§ Required action:
Retype, exactly as written, every line from the one containing "Select the 'Качественные товары' chip text" through the last line of the records below, both included; skip the pictures.

Segment Start: Source information

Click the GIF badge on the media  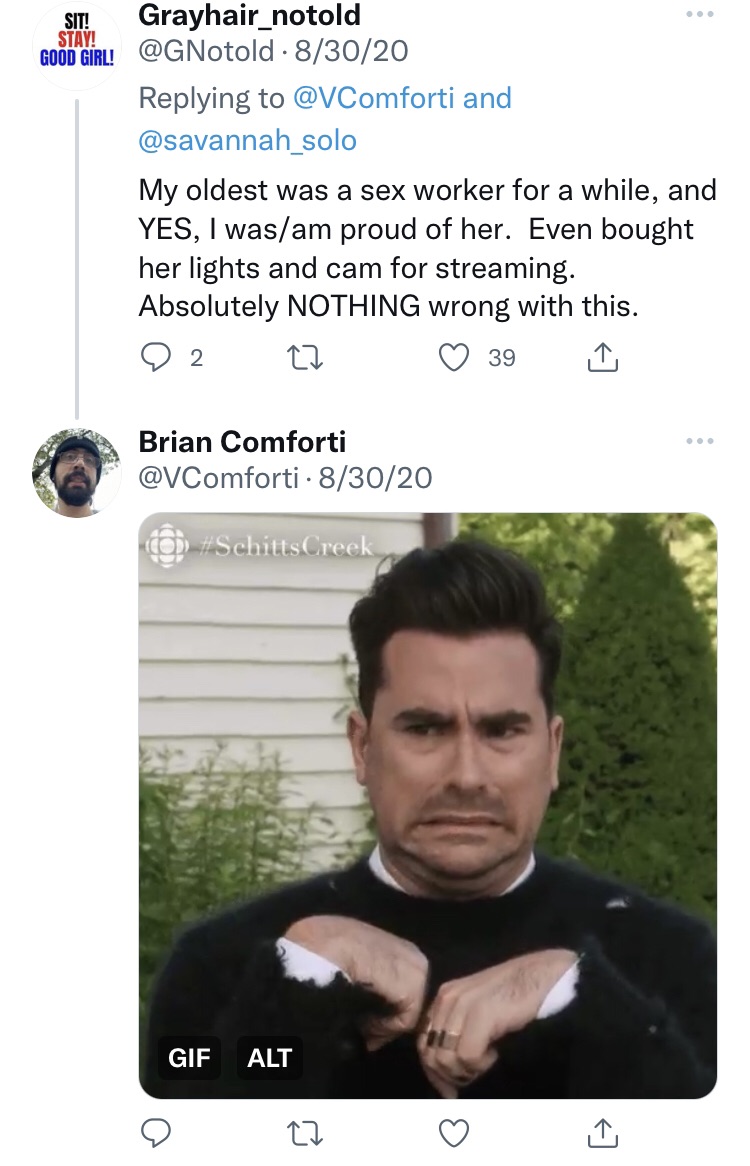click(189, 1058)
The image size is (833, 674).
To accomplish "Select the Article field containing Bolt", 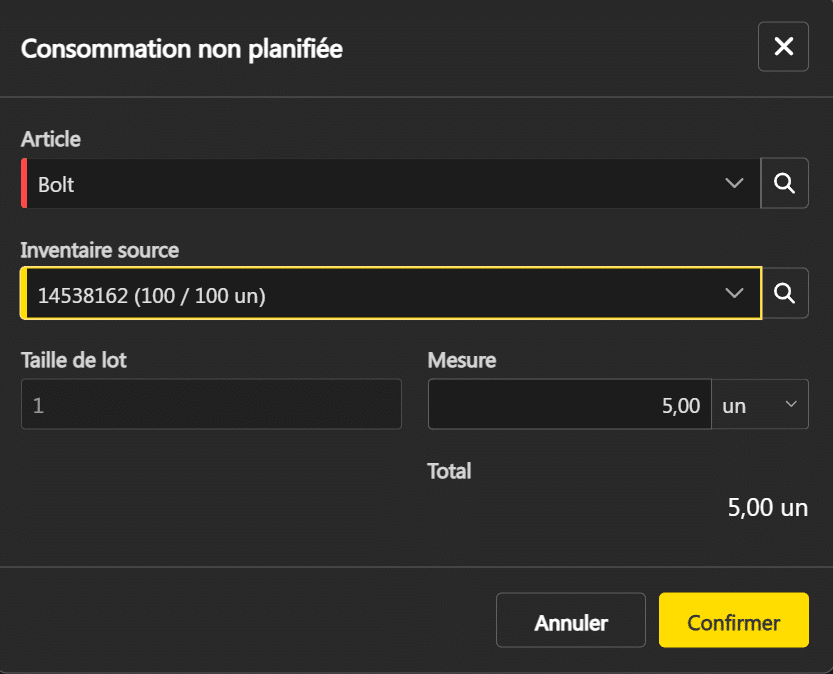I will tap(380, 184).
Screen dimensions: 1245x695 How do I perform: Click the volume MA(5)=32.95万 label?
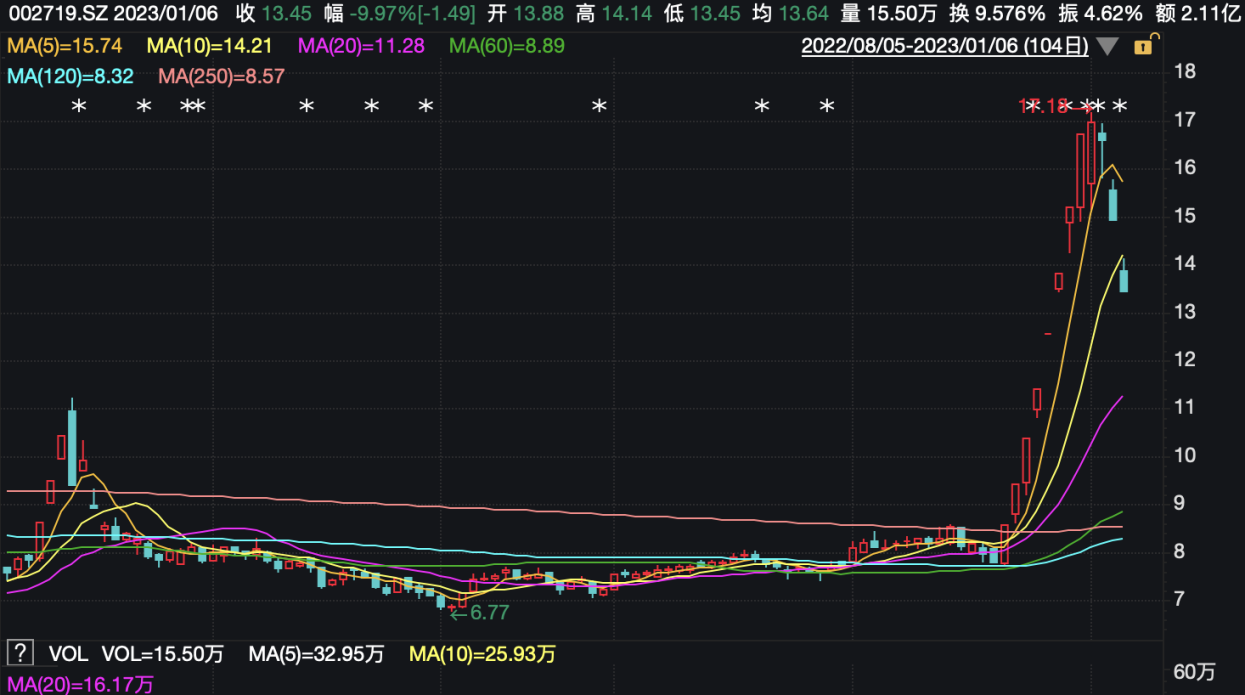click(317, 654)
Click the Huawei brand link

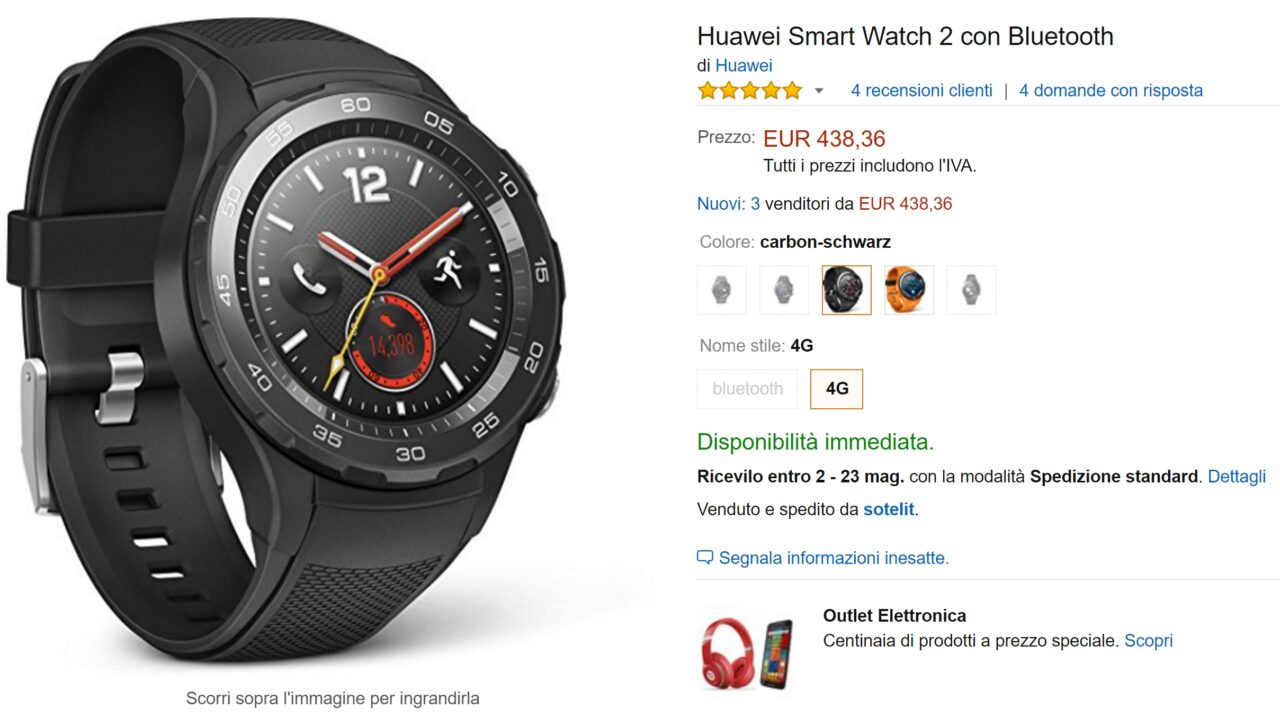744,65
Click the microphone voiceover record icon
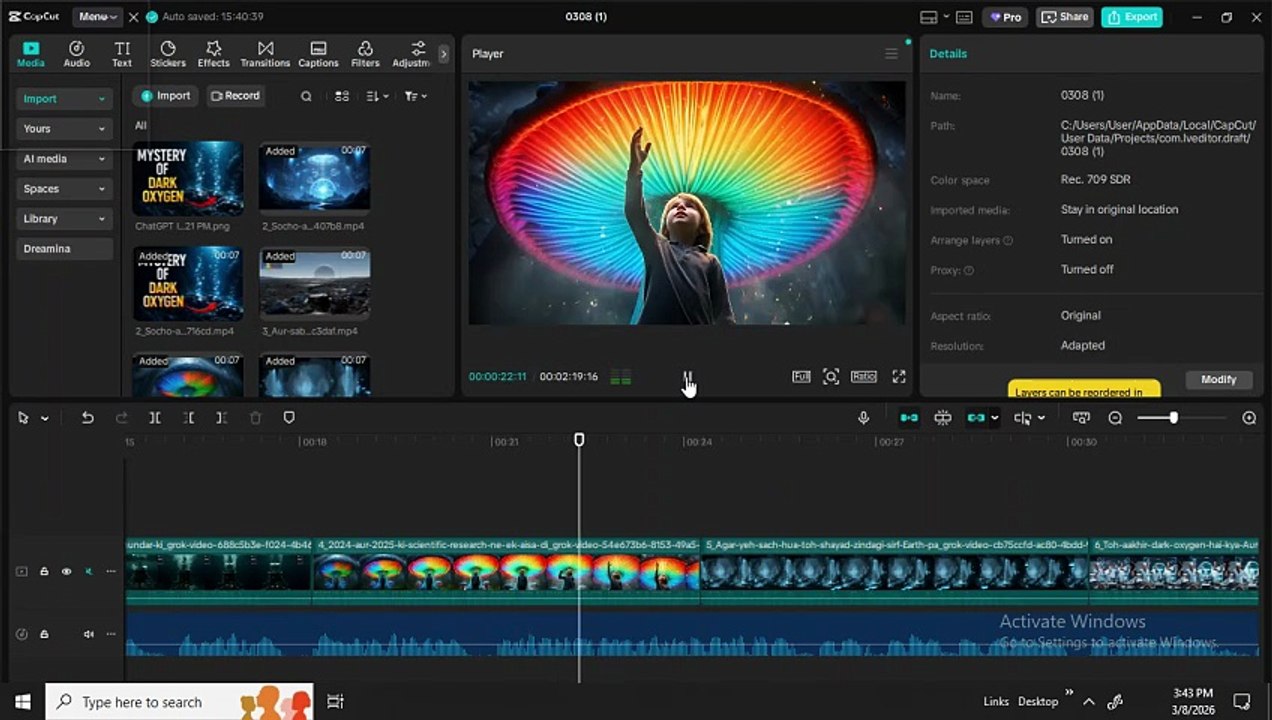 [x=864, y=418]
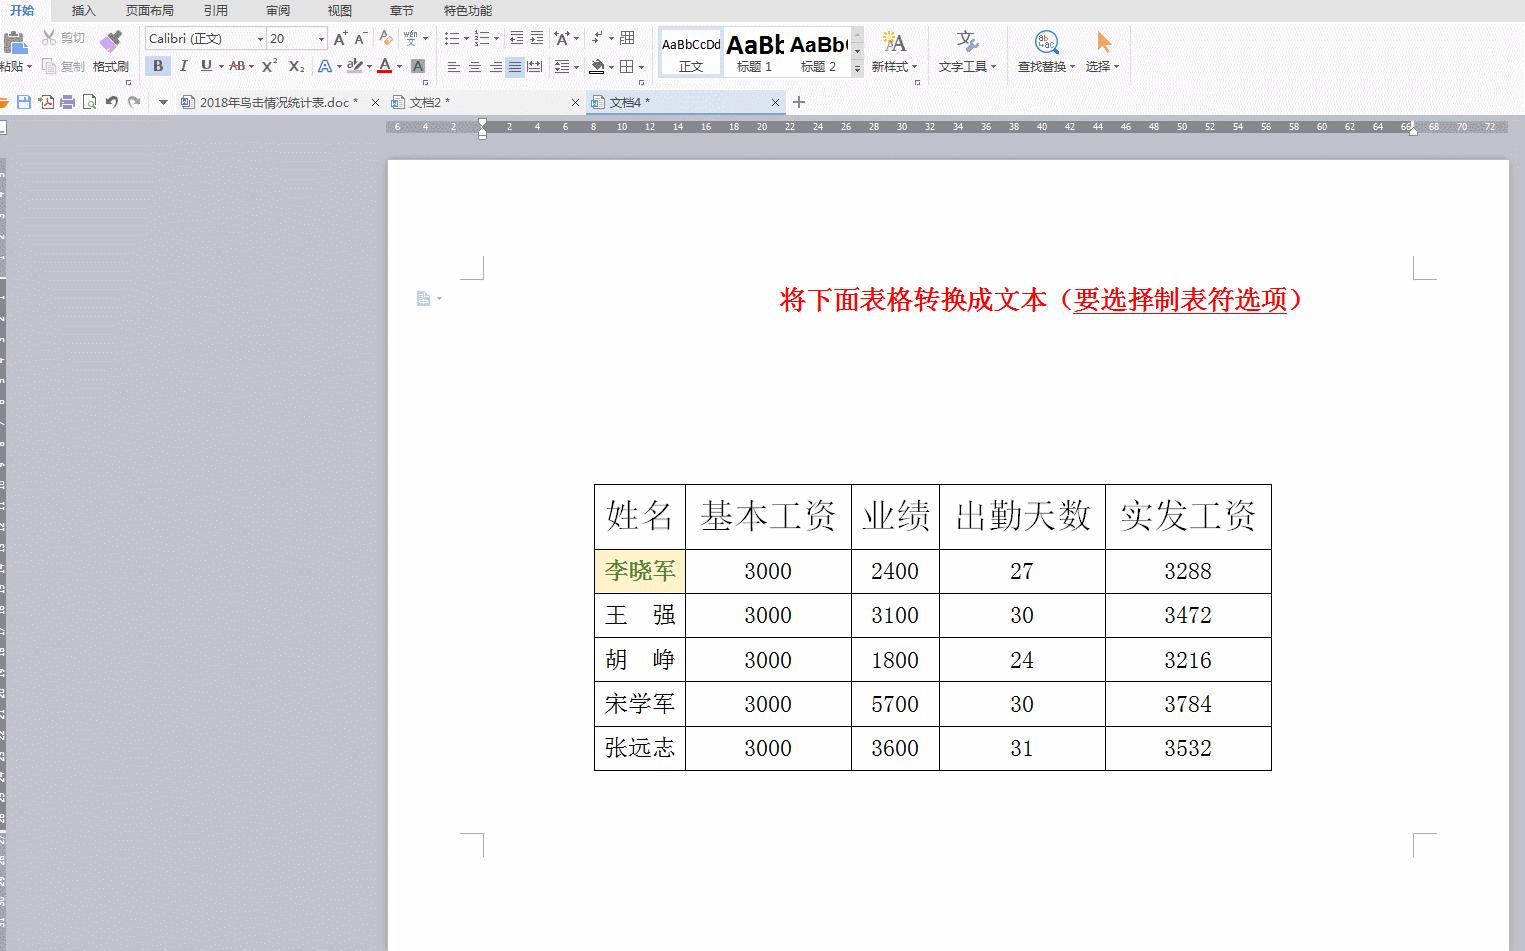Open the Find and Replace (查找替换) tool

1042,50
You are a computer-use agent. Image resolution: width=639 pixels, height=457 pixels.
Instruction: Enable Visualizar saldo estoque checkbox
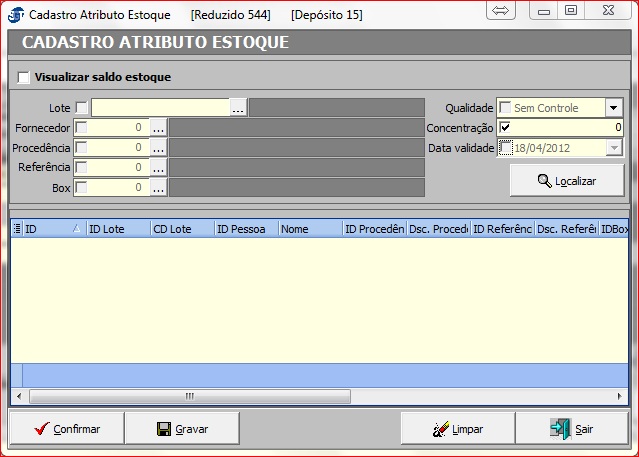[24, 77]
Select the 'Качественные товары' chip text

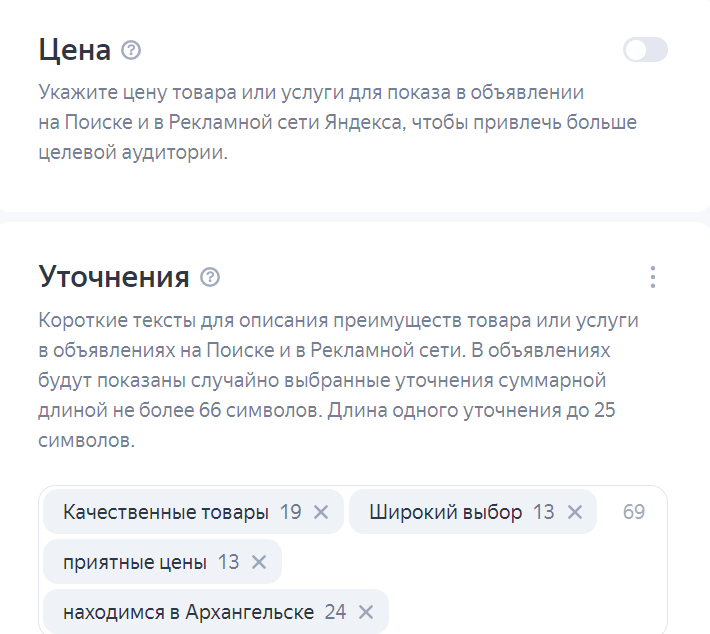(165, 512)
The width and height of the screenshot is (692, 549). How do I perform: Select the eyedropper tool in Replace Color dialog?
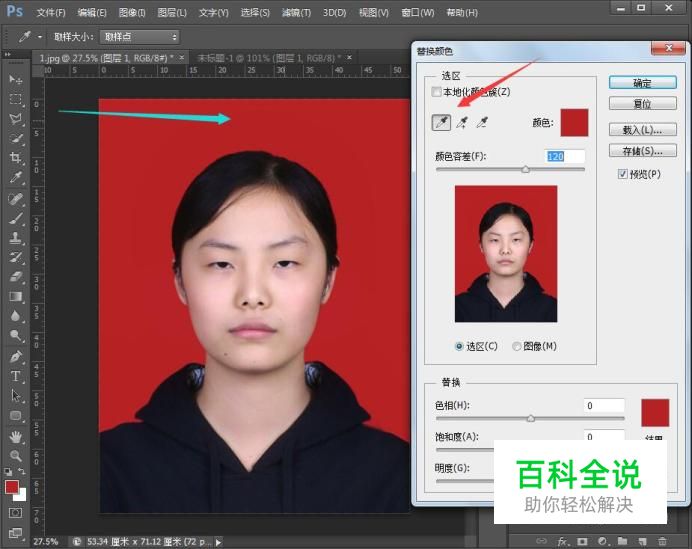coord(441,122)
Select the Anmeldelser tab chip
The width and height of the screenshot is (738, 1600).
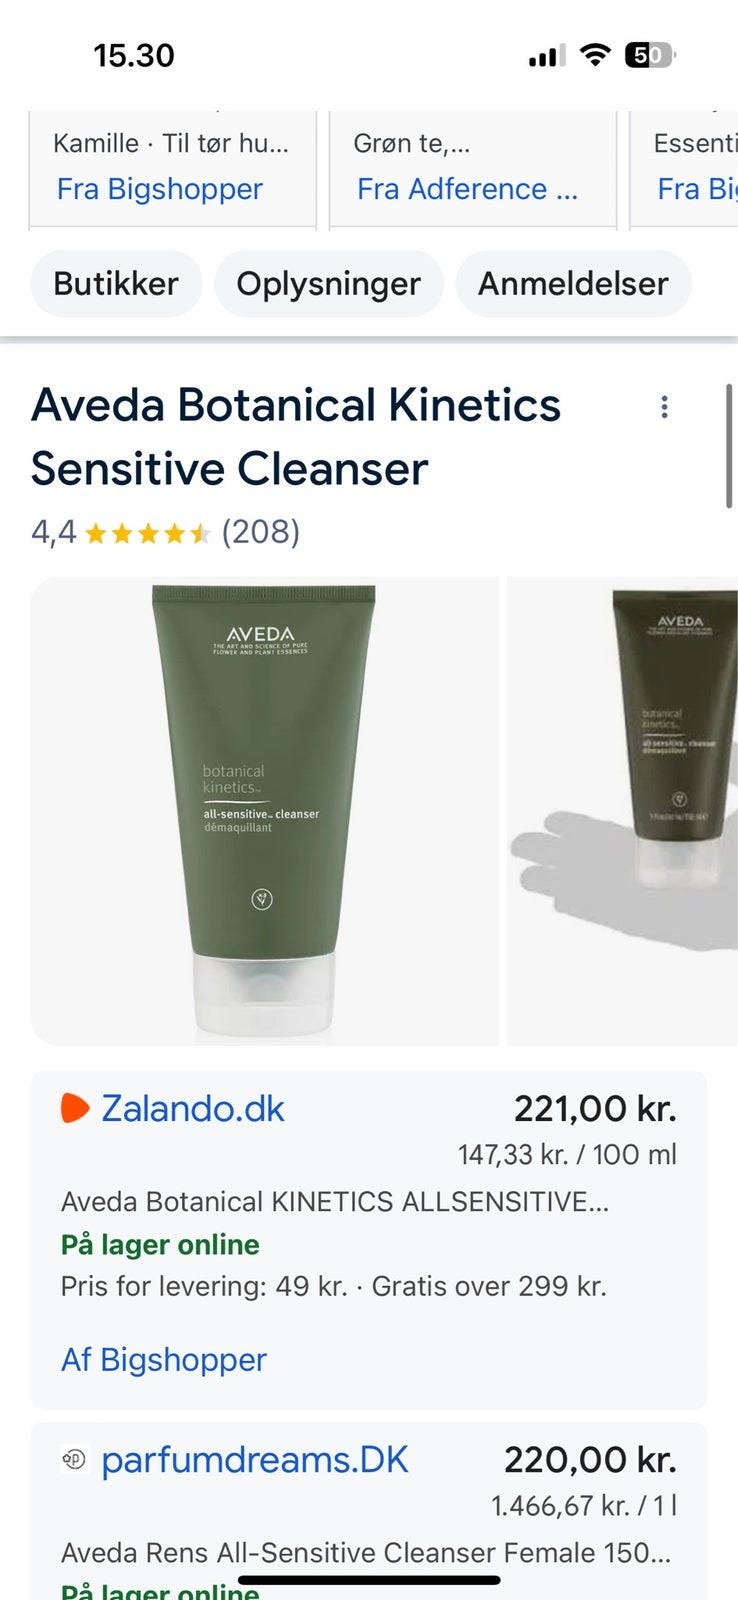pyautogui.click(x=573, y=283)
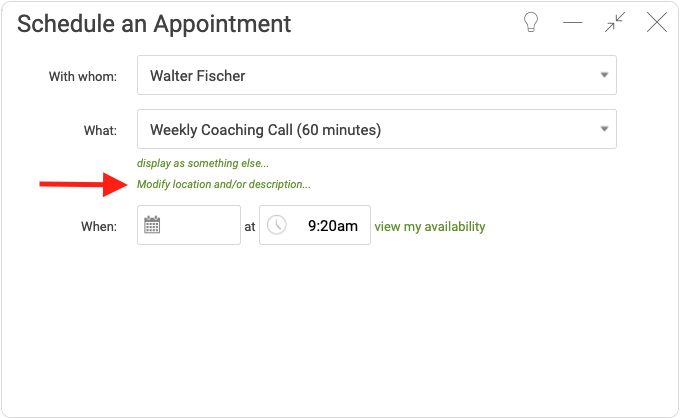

Segment End: Source information

§ Exercise output:
Select the 'Качественные товары' chip text

(165, 512)
The width and height of the screenshot is (692, 549). How do I perform: Select the eyedropper tool in Replace Color dialog?
coord(441,122)
Select the Anmeldelser tab chip
The width and height of the screenshot is (738, 1600).
pyautogui.click(x=573, y=283)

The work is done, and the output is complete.